Open kbala444 opened 9 years ago
@heems could we get an 'observed bandwidth' per file transfer field in the output?
Other than that, this is all looking really nice! Are the results reproducible? If so, what is the margin of error between runs? (if not, uh oh :( )
could we get an 'observed bandwidth' per file transfer field in the output?
Sure, outgoing bandwidth should be easy, but would require changes to mocknet as well (maybe adding an outgoing bandwidth field to conn
in mock_conn.go
). Would getting the total bytes sent of a peer over the file transfer time be an accurate outgoing bandwidth? And would this be like an outgoing bandwidth estimation for every active peer for each file transfer?
Other than that, this is all looking really nice! Are the results reproducible? If so, what is the margin of error between runs? (if not, uh oh :( )

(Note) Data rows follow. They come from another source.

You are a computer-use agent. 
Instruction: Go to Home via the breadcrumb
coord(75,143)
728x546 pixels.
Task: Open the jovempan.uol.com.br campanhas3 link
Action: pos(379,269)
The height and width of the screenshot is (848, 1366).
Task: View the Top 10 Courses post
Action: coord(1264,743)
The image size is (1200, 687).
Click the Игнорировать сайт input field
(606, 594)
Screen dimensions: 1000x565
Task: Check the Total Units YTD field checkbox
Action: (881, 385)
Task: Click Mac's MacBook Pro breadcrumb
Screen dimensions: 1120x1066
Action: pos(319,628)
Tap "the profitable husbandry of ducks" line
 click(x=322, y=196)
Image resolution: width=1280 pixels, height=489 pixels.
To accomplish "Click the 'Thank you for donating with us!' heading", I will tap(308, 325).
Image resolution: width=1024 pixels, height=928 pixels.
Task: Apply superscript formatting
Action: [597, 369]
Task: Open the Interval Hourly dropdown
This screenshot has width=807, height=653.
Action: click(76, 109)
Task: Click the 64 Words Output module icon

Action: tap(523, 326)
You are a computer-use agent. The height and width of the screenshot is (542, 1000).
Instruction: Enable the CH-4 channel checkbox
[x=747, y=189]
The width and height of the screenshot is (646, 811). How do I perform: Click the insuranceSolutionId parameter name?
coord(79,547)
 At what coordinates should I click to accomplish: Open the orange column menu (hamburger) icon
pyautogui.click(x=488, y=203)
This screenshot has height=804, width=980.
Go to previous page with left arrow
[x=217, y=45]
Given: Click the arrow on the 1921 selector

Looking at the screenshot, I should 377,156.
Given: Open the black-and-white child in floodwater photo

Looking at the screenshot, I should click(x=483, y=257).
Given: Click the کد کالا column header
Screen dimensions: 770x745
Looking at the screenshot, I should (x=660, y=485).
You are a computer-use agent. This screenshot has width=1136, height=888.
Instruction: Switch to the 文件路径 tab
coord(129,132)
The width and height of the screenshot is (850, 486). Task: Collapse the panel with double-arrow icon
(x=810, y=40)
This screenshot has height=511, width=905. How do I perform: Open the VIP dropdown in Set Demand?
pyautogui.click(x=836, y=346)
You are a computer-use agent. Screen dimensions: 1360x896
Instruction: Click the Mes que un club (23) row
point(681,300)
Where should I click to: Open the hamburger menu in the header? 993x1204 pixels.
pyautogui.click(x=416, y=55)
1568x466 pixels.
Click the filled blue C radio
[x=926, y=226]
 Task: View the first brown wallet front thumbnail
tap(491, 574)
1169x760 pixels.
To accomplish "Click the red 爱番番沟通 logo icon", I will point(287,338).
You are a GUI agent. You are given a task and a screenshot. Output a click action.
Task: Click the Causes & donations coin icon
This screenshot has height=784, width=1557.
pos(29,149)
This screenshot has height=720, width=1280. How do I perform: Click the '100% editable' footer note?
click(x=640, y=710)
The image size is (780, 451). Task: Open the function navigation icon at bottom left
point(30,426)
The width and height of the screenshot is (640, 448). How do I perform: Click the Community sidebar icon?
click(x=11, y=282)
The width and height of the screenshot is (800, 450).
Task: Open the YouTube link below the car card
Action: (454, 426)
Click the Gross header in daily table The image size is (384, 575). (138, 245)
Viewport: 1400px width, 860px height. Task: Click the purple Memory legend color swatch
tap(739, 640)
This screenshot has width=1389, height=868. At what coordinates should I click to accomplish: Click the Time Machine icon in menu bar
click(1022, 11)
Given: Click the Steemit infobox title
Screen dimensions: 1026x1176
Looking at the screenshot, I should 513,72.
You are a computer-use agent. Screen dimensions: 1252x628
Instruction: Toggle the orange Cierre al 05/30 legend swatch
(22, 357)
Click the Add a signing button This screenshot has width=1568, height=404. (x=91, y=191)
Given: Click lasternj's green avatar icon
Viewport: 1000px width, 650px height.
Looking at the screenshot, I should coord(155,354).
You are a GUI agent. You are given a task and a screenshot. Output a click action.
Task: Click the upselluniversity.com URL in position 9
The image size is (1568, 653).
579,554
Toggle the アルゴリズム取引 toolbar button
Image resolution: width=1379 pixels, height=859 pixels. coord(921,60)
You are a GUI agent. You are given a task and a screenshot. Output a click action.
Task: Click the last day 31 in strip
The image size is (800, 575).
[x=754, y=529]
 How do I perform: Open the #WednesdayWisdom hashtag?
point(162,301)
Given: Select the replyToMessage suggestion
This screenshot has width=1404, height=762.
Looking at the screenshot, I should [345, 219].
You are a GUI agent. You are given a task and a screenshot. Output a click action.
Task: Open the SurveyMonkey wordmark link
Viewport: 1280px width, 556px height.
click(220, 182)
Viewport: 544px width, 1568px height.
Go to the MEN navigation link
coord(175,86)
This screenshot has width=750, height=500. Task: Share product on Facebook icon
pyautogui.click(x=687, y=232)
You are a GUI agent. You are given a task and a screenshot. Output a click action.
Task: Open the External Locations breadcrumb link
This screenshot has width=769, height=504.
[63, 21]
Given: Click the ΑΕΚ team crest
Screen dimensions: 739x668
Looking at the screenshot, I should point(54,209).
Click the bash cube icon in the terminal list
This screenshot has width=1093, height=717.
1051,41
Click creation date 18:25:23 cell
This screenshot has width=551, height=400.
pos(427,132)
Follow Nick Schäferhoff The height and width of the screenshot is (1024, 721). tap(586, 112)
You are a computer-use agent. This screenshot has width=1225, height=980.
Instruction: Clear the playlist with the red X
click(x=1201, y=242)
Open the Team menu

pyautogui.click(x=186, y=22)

Thanks! I'm not completely sure, but I think that if latency is 0 and bandwidth is uncapped, the block time speeds would depend on the speed of your computer. However, if the CPU isn't the bottleneck, the results are reproducible, and even if the CPU is the bottleneck, running the same workloads on the same CPU will give similar results.
I recorded some statistics about bssim (xzibit.jpg) where each workload was run 10ish times. The samples/star workload was run with no latency or bandwidth cap and the samples/starwithconns was run with the existing link settings.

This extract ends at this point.